• _The data_:
++++++

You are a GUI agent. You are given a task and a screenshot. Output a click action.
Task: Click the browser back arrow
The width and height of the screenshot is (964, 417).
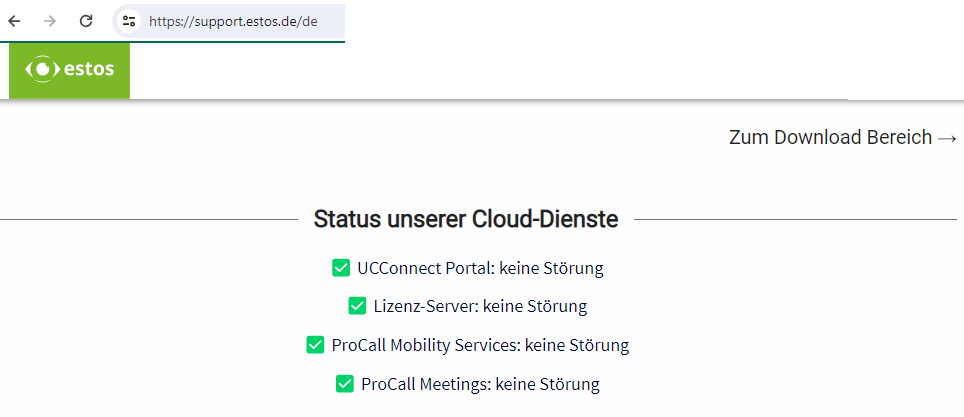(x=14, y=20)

++++++

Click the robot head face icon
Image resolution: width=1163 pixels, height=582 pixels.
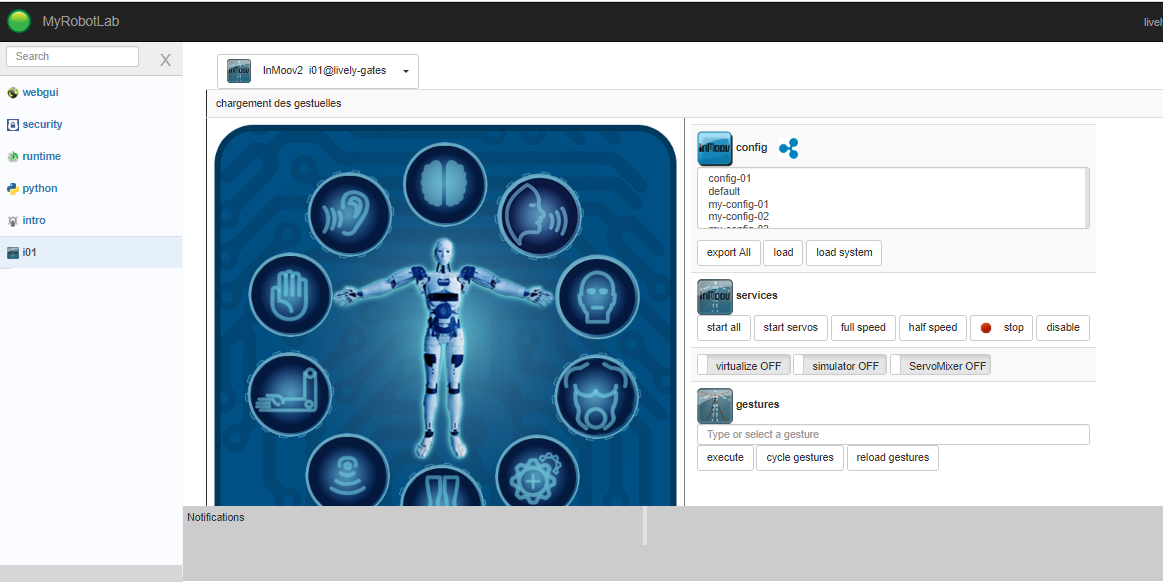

++++++

What is asked for is an exact copy of the lines above from the one containing "Click the robot head face icon" through the one containing "Image resolution: width=1163", and only those.

• _Answer box_:
Click the robot head face icon
Image resolution: width=1163 pixels, height=582 pixels.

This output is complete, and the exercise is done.